Data to examine -
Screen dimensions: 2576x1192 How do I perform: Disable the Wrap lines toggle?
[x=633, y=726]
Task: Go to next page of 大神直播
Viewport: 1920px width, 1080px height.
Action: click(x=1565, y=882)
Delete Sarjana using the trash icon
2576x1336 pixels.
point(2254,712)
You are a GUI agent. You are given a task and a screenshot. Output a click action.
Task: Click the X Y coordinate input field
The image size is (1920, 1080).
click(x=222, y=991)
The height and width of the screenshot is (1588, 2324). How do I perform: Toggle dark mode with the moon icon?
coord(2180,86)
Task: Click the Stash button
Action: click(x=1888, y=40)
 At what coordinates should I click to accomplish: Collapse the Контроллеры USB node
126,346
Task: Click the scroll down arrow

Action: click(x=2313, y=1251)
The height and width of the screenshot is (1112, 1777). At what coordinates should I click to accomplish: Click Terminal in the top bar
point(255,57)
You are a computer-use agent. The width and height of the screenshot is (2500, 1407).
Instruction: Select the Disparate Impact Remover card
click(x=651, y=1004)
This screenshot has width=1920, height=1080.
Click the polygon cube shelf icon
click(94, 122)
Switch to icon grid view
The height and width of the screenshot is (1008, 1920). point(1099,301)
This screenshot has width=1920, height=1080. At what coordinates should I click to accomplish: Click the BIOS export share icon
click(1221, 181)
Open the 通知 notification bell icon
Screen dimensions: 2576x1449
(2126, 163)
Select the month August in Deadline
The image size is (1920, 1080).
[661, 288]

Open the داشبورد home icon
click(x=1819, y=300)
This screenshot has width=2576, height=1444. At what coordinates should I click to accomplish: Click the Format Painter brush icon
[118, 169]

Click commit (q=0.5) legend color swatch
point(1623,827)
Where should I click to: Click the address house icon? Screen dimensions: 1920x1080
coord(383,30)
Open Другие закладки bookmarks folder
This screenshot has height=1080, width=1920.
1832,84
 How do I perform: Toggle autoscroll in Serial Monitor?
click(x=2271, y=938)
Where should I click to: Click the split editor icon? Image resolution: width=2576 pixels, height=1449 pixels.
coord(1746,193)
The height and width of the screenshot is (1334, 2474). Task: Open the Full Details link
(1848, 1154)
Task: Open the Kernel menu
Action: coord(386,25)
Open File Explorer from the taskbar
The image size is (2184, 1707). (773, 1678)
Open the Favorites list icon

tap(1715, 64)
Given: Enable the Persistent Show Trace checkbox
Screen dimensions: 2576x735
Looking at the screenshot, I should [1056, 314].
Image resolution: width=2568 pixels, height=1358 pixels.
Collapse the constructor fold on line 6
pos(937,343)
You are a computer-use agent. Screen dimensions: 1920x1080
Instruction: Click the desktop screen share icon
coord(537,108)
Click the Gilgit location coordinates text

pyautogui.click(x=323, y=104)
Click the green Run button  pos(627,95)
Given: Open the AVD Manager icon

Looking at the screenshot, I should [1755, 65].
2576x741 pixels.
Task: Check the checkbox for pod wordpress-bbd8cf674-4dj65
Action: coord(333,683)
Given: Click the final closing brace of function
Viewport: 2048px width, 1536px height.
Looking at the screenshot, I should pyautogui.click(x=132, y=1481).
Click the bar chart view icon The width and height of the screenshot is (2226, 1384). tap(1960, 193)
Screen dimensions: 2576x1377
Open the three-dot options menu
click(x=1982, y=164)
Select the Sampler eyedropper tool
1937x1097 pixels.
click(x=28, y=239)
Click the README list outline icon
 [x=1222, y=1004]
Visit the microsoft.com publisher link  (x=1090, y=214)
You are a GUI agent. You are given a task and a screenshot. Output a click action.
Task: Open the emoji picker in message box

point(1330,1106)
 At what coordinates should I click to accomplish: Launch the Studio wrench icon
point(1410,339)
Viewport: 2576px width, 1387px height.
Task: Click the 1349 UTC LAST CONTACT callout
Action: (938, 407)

Task prompt -
Please repeat the listing word for word.

Result of this exercise -
Screen dimensions: 2576x1192 How do I perform: Disable the Wrap lines toggle?
[x=633, y=726]
Task: Go to next page of 大神直播
Viewport: 1920px width, 1080px height.
Action: click(x=1565, y=882)
Delete Sarjana using the trash icon
2576x1336 pixels.
point(2254,712)
You are a GUI agent. You are given a task and a screenshot. Output a click action.
Task: Click the X Y coordinate input field
The image size is (1920, 1080).
click(x=222, y=991)
The height and width of the screenshot is (1588, 2324). How do I perform: Toggle dark mode with the moon icon?
coord(2180,86)
Task: Click the Stash button
Action: click(x=1888, y=40)
 At what coordinates should I click to accomplish: Collapse the Контроллеры USB node
126,346
Task: Click the scroll down arrow

Action: click(x=2313, y=1251)
The height and width of the screenshot is (1112, 1777). At what coordinates should I click to accomplish: Click Terminal in the top bar
point(255,57)
You are a computer-use agent. The width and height of the screenshot is (2500, 1407).
Instruction: Select the Disparate Impact Remover card
click(x=651, y=1004)
This screenshot has width=1920, height=1080.
Click the polygon cube shelf icon
click(94, 122)
Switch to icon grid view
The height and width of the screenshot is (1008, 1920). point(1099,301)
This screenshot has width=1920, height=1080. At what coordinates should I click to accomplish: Click the BIOS export share icon
click(1221, 181)
Open the 通知 notification bell icon
Screen dimensions: 2576x1449
(2126, 163)
Select the month August in Deadline
The image size is (1920, 1080).
[661, 288]

Open the داشبورد home icon
click(x=1819, y=300)
This screenshot has width=2576, height=1444. At what coordinates should I click to accomplish: Click the Format Painter brush icon
[118, 169]

Click commit (q=0.5) legend color swatch
point(1623,827)
Where should I click to: Click the address house icon? Screen dimensions: 1920x1080
coord(383,30)
Open Другие закладки bookmarks folder
This screenshot has height=1080, width=1920.
1832,84
 How do I perform: Toggle autoscroll in Serial Monitor?
click(x=2271, y=938)
Where should I click to: Click the split editor icon? Image resolution: width=2576 pixels, height=1449 pixels.
coord(1746,193)
The height and width of the screenshot is (1334, 2474). Task: Open the Full Details link
(1848, 1154)
Task: Open the Kernel menu
Action: coord(386,25)
Open File Explorer from the taskbar
The image size is (2184, 1707). (773, 1678)
Open the Favorites list icon

tap(1715, 64)
Given: Enable the Persistent Show Trace checkbox
Screen dimensions: 2576x735
Looking at the screenshot, I should [1056, 314].
Image resolution: width=2568 pixels, height=1358 pixels.
Collapse the constructor fold on line 6
pos(937,343)
You are a computer-use agent. Screen dimensions: 1920x1080
Instruction: Click the desktop screen share icon
coord(537,108)
Click the Gilgit location coordinates text

pyautogui.click(x=323, y=104)
Click the green Run button  pos(627,95)
Given: Open the AVD Manager icon

Looking at the screenshot, I should [1755, 65].
2576x741 pixels.
Task: Check the checkbox for pod wordpress-bbd8cf674-4dj65
Action: coord(333,683)
Given: Click the final closing brace of function
Viewport: 2048px width, 1536px height.
Looking at the screenshot, I should pyautogui.click(x=132, y=1481).
Click the bar chart view icon The width and height of the screenshot is (2226, 1384). tap(1960, 193)
Screen dimensions: 2576x1377
Open the three-dot options menu
click(x=1982, y=164)
Select the Sampler eyedropper tool
1937x1097 pixels.
click(x=28, y=239)
Click the README list outline icon
 [x=1222, y=1004]
Visit the microsoft.com publisher link  (x=1090, y=214)
You are a GUI agent. You are given a task and a screenshot. Output a click action.
Task: Open the emoji picker in message box

point(1330,1106)
 At what coordinates should I click to accomplish: Launch the Studio wrench icon
point(1410,339)
Viewport: 2576px width, 1387px height.
Task: Click the 1349 UTC LAST CONTACT callout
Action: (938, 407)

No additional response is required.